Hey there! We've just started our training routine with our 10 week old pup(we've had him for a week now). I'm basically following the schedule found in the book The Art of Raising a Puppy by the Monks of New Skete. He's in his crate about 5 times a day, 2 hours at a time. 

He spends about half the time in the crate crying and barking. My question is: Do we completely ignore him while he is in his crate, or do we periodically approach the crate(in a moment of his being quiet) to speak reassuringly to him, let him smell our fingers etc.?

A little background: He seems to really like his crate....he eats in there, put toys in it and takes them out, sits in it briefly, sleeps half in it and half outside of it at night. He does REALLY well in the crate in the car.

Thanks SO much for any help! This is like having a diaper-less newborn and toddler at the same time! With TEETH!!!!! Thank goodness they make these puppies as adorable as they are!


----------



## dogma13

Welcome to the forum!I don't see the need to have him crated that often or that long.Overnight,nap time,and when you are gone or can't supervise seems like a more normal routine.He needs to interact with you and excersice his mind and body.From the info you provided,IMO if he had more stimulation and went into the crate to rest,the whining would stop.Sounds like he's already ok with the crate,just needs more activity.Looking forward to pics when you have enough posts!


----------



## wolfy dog

CaspiAK said:


> Hey there! We've just started our training routine with our 10 week old pup(we've had him for a week now). I'm basically following the schedule found in the book The Art of Raising a Puppy by the Monks of New Skete. He's in his crate about 5 times a day, 2 hours at a time.
> 
> He spends about half the time in the crate crying and barking. My question is: Do we completely ignore him while he is in his crate, or do we periodically approach the crate(in a moment of his being quiet) to speak reassuringly to him, let him smell our fingers etc.?
> 
> A little background: He seems to really like his crate....he eats in there, put toys in it and takes them out, sits in it briefly, sleeps half in it and half outside of it at night. He does REALLY well in the crate in the car.
> 
> Thanks SO much for any help! This is like having a diaper-less newborn and toddler at the same time! With TEETH!!!!! Thank goodness they make these puppies as adorable as they are!


During the day he is in his crate for a total of 10 hours. I assume he is crated at night too? I would cry too if I were that puppy.
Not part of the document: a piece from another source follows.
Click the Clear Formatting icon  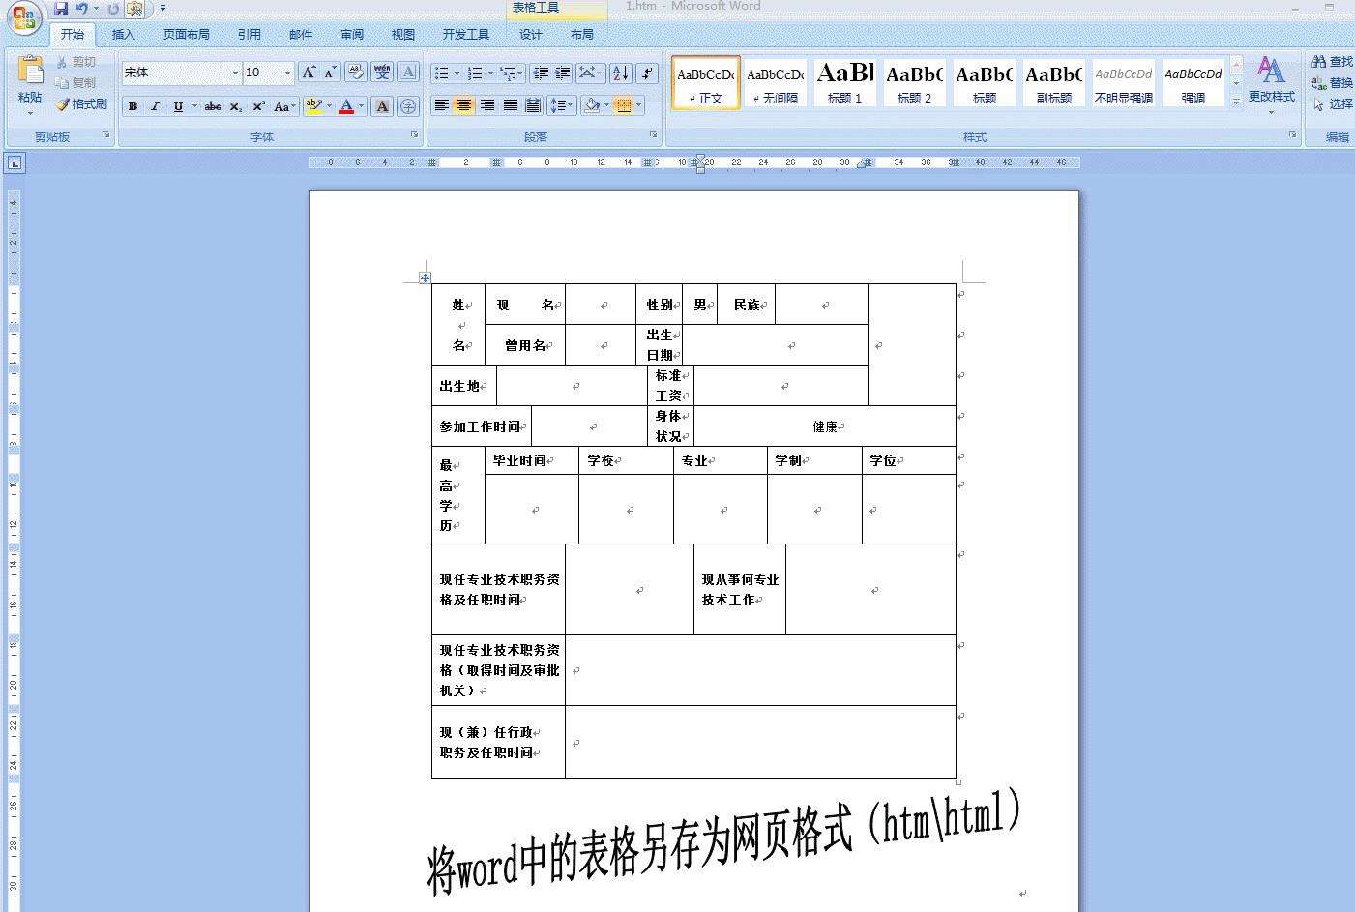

He should not live like a caged bird but spend plenty of time getting to know the world, getting to know you, have fun, being trained etc. Limit his crate time to times when he is really tired and for the night (next to your bed at least for the first several weeks) and supervise him by keeping a close eye on him. Take him out every hour on leash to a designated spot. Give him a few minutes and then go back inside or whatever your plans are.
I don't understand why these monks are so popular. They are old school.


----------



## CaspiAK

Yeah, we've personally averaged 3-4 "cratings" during the day these last 2 days with the way our personal schedules have worked....and the 5 or 6 they recommend DO seem A LOT. My take was that this was a temporary thing to help get them on a schedule for HOUSETRAINING and to limit accidents in the house.

To clarify, we have been doing lots of walks, playtime, cuddle time, and the occasional visit with the neighbor's dog for exercise and socialization.

Intuitively I feel like crating him during nap times seems more natural.....Any ideas on how to potty train that DOESN'T include so much crating? He has peed a LOT in the house....it seems like we only have a window of 10 minutes where we don't have to be on point tailing him to watch for the signs. Sniffing in circles, suddenly stopping his play to walk off, or just standing there looking at us seem to be the tell-tail signs of immanent evacuation!!!! He has a potty spot outside where he goes and we give him praise and a tiny treat right after he finishes.


----------



## Castlemaid

That seems like a lot of crating just because. 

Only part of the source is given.